In the Wake of Poseidon sees Robert Fripp trying his best to put out a King Crimson album at a point in time when the band had for all intents and purposes completely disintegrated, with only Fripp and Sinfield 100% committed to keeping the project going. Calling in favours from former bandmates and the likes of Keith Tippett, Fripp manages to throw together an album which is extraordinarily good considering the circumstances - but in terms of objective quality it's clearly not a top tier Crimson album. The Devil's Triangle, a Crimson take on Holst's Mars, Bringer of War, is a highlight of the album, as is Pictures of a City (which brings in a heavy jazz influence).

But most of the other songs seem knocked off in a hurry (like Cat Food) - probably because they were - or seem to be mere unfinished sketches, like the Peace fragments scattered throughout the album. And the lack of solid development following on from In the Court... is undeniable.

No doubt this is the best album Fripp could throw together at the time... but the dire circumstances meant that the best he could do is simply "acceptable" rather than "revolutionary".
Sean Trane
In The Wake Of The Crimson King? One of the bigger debates among Crimson fan is how much a carbon copy Poseidon was to Court.

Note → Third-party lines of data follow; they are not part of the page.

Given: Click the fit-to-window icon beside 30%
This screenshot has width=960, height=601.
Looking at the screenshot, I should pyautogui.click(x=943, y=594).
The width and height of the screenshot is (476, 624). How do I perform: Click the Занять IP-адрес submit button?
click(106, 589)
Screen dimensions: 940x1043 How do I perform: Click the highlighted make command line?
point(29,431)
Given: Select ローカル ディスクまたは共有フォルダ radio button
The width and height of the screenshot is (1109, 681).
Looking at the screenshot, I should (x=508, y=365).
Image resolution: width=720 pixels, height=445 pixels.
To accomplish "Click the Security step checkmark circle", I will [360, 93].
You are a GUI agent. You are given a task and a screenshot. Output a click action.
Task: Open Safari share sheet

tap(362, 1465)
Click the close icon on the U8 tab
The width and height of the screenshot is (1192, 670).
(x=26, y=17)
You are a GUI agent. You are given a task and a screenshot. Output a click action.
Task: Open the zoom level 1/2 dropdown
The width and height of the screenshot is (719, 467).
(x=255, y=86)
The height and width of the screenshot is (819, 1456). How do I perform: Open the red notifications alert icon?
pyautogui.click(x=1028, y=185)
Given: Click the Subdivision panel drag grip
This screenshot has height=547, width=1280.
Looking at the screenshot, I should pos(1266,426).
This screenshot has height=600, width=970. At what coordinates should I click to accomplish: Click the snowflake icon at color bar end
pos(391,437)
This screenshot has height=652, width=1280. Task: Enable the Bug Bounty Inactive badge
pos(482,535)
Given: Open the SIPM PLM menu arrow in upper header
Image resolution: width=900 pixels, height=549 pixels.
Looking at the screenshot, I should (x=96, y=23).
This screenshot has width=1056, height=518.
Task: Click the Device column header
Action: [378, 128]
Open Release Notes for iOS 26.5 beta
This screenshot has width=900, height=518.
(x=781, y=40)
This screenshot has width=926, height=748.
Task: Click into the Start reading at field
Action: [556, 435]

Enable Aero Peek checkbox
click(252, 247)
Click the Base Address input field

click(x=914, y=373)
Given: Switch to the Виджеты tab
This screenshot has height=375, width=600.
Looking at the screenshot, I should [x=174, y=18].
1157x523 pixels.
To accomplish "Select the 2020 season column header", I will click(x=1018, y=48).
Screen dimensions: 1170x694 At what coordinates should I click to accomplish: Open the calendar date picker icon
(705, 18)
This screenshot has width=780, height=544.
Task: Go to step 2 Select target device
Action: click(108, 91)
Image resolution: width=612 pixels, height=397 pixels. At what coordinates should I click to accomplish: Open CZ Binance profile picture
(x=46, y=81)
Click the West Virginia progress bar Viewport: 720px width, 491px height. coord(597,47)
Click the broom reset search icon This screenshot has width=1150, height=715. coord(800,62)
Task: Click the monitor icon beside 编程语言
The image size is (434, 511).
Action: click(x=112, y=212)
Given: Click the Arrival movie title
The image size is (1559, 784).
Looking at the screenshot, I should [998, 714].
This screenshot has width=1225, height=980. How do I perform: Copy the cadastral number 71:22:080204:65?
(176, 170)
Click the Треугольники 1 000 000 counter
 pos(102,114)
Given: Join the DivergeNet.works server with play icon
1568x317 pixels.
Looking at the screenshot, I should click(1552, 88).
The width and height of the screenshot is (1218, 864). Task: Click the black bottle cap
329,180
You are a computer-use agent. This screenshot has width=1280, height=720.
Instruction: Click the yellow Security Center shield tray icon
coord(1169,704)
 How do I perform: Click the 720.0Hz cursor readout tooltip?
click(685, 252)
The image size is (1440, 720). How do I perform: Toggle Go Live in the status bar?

Given the strong pressure to release another album by their label, and the fact that members were leaving left, right & centre, that there was no real group around the time of recording Poseidon, it was probably tempting to reproduce the same kind of songs that made the debut such as success.

So yes, Pictures Of A City is based upon Schizoid Man, yes, Cadence is a rehashing of Talk To The Wind, and this album's title track is definitely inspired on the title track of the previous album. So all these three "derivative" tracks are grouped on the first side of the album and bookended by two of the three Peace pieces, which are completely original and pleasant, even if a bit needless. And furthermore, the three "guilty" tracks are debatably superior technically to their inspirational muse.

Onto the flipside, Cat Food is an amazing track where young "jazz" pianist sensation of the time Keith Tippett gives an incredible performance, a highly original track, which came in an edited version as a single. The rest of the album is made from another completely original piece, The Devil's Triangle, based on a Gustav Holtz piece, but the three part epic sounds like nothing that'd been, done before, even by a certain King Crimson. Excellent eerie stuff that sees a small prolongation in the last part of the Peace theme that closes the album.

PS: rare enough to mention on Crimson albums, Poseidon might just be the only studio album ever to come with bonus tracks in the future, as both sides of the Cat Food/Groon single have been added, but not on every issue. In either case, Poseidon seems to be marked forever and a bit unjustly with the "carbon copy" sticker, but even if partially true, it remains a must for every Crimson fan.